Earlier in the Day:
Economic data released through the Asian session was on the lighter side this morning, with key stats limited to China’s October service sector PMI number, which has grown in significance as the Chinese government continues to drive the transition away from manufacturing.
Outside of the stats, the Bank of Japan was also in focus, with September’s monetary policy meeting minutes and BoJ Governor Kuroda speaking early in the day. While the BoJ monetary policy meeting minutes from the September meeting provided little for the markets to consider, with last week’s policy decision and statements being more current, the early Kuroda speech continued to support the BoJ’s accommodative stance on policy, with risks to the Japanese economy stemming from uncertainty abroad on the rise.
The Japanese Yen moved from ¥113.145 to ¥113.197, against the U.S Dollar, through the early morning and Kuroda speech, before rising to ¥113.13 at the time of writing, a gain of 0.06% for the session.

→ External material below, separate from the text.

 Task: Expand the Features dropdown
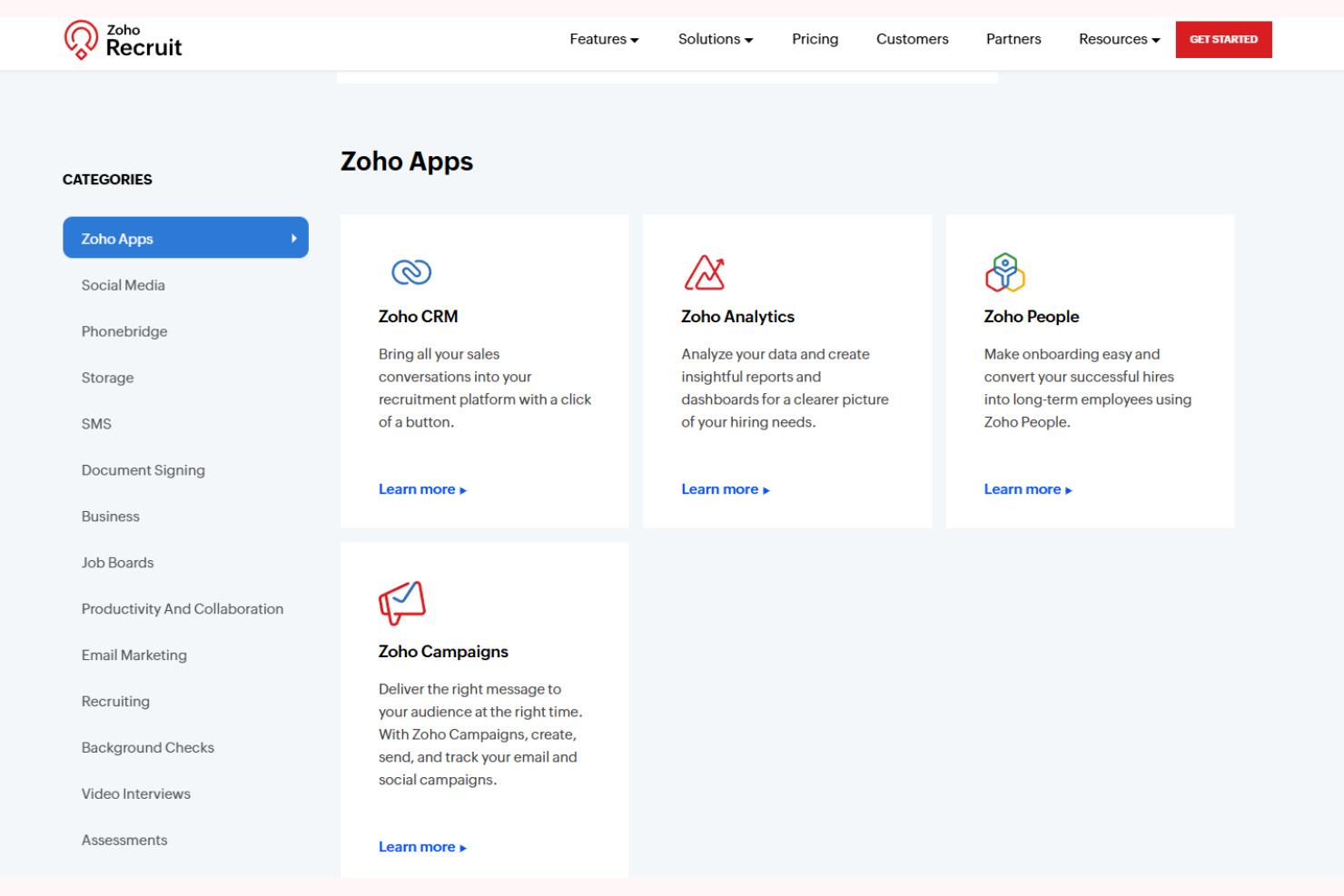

Out of China, the Caixin services PMI came in at a 13-month low 50.8, coming up well short of a forecasted 52.9 and September’s 53.1, adding more concerns over the effects of the ongoing trade war on the Chinese economy and beyond. The slide in the service sector PMI took the composite PMI to a 28-month low 50.5.

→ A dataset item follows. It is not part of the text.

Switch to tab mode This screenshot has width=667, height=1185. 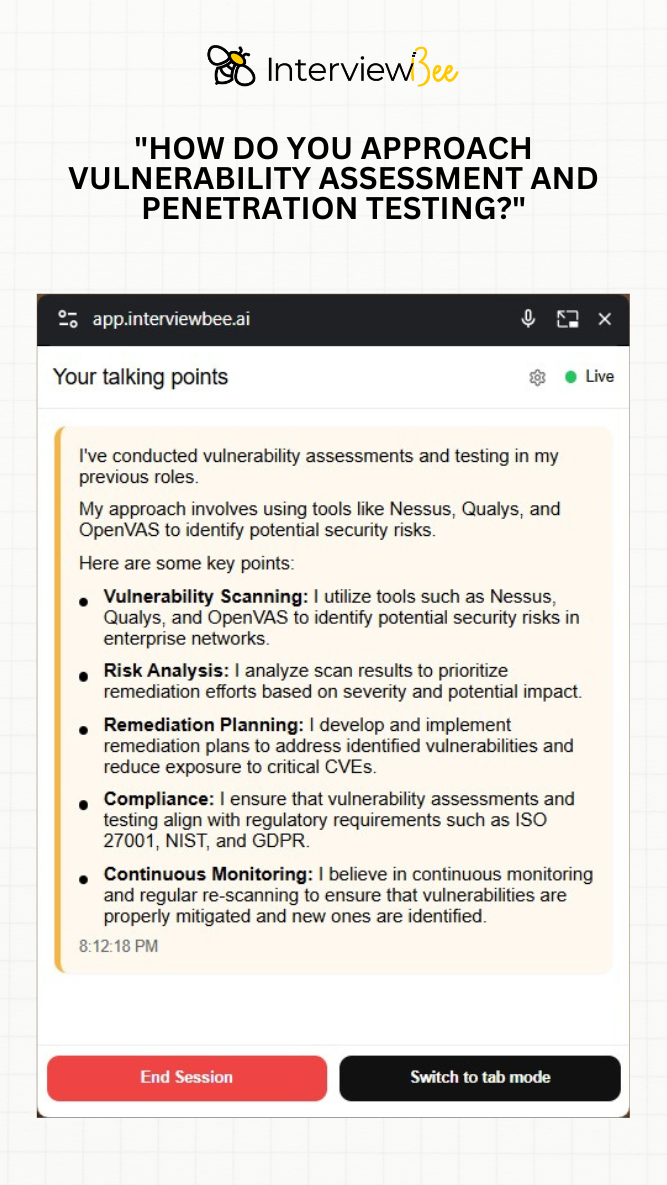coord(480,1078)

According to the latest survey:
- Softer services activity coincided with the first stagnation of new business in almost 10-years, with firms noting subdued demand going into the 4th
- New orders for the composite PMI (both manufacturing and services) was at its weakest in 32-months.
- Staffing levels increased in the services sector in spite of weak new business, with firms looking to boost operational capacity.
- Unfinished business fell for a 2nd consecutive month.
- Operating expenses were on the rise through the month, albeit at a slower pace than in September, the uptick attributed to higher fuel costs and rising staffing costs, with prices charged also rising in October.
- Optimism eased through the month, with concerns over the U.S – China trade war weighing.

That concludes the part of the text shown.